P3HT, with a lower molar mass, exhibits a lower degree of crystallinity and reduced charge mobility. This leads to increased recombination processes, diminishing photocurrent generation capacity and resulting in a lower FF and J_sc [66] This trend was observed in P3HT(2 g), which had the lowest FF and J_sc. Conversely, a molar mass greater than the optimal value compromises crystallinity, which negatively impacts both the FF and J_sc [66] The P3HT(2×) sample exhibited the greatest molar mass dispersion, leading to increased difficulty in organizing the domains. However, it is important to note that all samples showed parameters consistent with P3HT, which is of good quality compared to the literature.

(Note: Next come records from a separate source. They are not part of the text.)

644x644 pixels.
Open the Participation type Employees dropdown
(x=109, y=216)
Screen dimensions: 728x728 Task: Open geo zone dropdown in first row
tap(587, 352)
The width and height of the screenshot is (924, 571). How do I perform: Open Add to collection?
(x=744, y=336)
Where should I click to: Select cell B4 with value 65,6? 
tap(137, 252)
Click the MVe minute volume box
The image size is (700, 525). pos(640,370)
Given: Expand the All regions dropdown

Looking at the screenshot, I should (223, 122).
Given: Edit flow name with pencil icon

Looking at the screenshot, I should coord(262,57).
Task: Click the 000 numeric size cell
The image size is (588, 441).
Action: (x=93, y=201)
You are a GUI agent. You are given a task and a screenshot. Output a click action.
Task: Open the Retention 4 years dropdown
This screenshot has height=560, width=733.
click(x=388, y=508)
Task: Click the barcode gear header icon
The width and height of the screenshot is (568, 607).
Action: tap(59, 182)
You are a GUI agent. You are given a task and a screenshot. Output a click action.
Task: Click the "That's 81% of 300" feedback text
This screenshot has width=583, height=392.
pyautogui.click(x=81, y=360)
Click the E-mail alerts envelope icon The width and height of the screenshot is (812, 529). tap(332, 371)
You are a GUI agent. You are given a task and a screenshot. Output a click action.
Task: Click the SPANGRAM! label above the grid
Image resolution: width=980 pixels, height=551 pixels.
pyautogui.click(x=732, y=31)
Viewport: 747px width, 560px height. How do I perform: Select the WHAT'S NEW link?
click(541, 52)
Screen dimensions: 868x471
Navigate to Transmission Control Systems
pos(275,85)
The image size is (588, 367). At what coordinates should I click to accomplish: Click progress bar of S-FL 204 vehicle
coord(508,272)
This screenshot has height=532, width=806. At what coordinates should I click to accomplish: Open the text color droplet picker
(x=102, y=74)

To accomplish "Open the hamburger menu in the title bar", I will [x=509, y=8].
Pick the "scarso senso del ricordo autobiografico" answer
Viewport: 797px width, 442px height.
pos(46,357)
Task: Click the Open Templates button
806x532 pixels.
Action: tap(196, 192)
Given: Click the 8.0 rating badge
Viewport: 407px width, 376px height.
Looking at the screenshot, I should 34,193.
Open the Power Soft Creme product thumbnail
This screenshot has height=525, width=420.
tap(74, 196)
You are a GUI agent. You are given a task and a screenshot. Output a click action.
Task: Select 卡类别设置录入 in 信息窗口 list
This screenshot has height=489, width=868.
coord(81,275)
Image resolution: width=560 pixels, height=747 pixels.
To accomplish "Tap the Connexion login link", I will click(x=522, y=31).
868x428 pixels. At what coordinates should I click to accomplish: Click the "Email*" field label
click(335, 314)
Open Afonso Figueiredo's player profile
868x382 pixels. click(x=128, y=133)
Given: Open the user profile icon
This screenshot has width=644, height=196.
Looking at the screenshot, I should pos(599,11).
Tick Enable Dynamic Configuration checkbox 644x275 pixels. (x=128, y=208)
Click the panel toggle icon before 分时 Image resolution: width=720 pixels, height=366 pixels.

As mentioned, increasing the active area, pixel size, and substrate tends to significantly reduce the photocurrent and FF (Gupta, Bag, and Narayan 2008). This trend was observed across all devices, while V_oc remained unchanged or saw a slight increase. Park et al. (2011) achieved a 0.38 cm² P3HT device with a very high efficiency of 3.13% by employing sub-electrodes and grid electrodes [67]. These additional electrodes resulted in an FF of 64.2% and a J_sc of 8.42 mA/cm², aiding in charge collection around the pixel and above the ITO. Li et al. (2019) reached maximum efficiencies of 2.51% after complete optimization of the P3HT layer in roll-to-roll devices measuring 0.09 cm² with an inverted architecture [68]. Chalal et al. (2016) manufactured a P3HT device with a 2 cm² pixel on a 2.5 × 2.5 cm substrate, achieving a high efficiency of 3.2% by using silver and gold double sub-electrodes in stripes to reduce resistive losses associated with the ITO transparent conductive electrode [69]. Additionally, this work demonstrated that minimizing the dead area is essential for developing high-efficiency devices. The present study successfully synthesized two P3HT variants that could produce large-area devices with excellent power conversion efficiencies of approximately 2.3% without the need for sub-electrodes, grids, or substrate modifications.

Geethu et al. (2019) reported that their optimized P3HT devices achieved a thickness of 200 nm and a power conversion efficiency (PCE) of approximately 1.4%, with V_oc around 0.56 V, J_sc about 7.5 mA/cm², and a FF of 35% [65]. Lee, Choi, and Moon (2016) attained a J_sc of 6.9 mA/cm², V_oc of 0.596 V, FF of 49.9%, and a PCE of 2.02%. In general, the literature indicates that results for P3HT can vary up to approximately 4% under optimized conditions for small-area devices (< 0.10 cm²). Xian et al. (2023) reported that achieving high-efficiency P3HT-based devices requires the use of one or two non-fullerene acceptors. Notably, they demonstrated that the ternary blend P3HT:ZY-4Cl:BTP-2Br significantly improved all photovoltaic parameters, achieving a power conversion efficiency of up to 11.4% using a small active area of 0.04 cm² [70]. P3HT(3 g) and P3HT(3.5 g) demonstrated superior PCE in large-area devices (1 cm²) compared to those from small-area devices such as P3HT(C), P3HT(2×), and P3HT(2 g), as well as the studies mentioned in this paragraph. It is important to note that the optimization was conducted concerning P3HT(C) in the present work, suggesting that the synthesized samples may be further improved through different solvent methodologies, thickness adjustments, layer combinations, and thermal treatments. Finally, Figure 11 shows the JV curves of the P3HT-based devices in the smallest and largest pixels. At the x-axis intercept, V_oc is identified. At the y-axis intercept, J_sc is observed. The FF is assessed as the curve approaches a rectangle defined by V_oc and J_sc.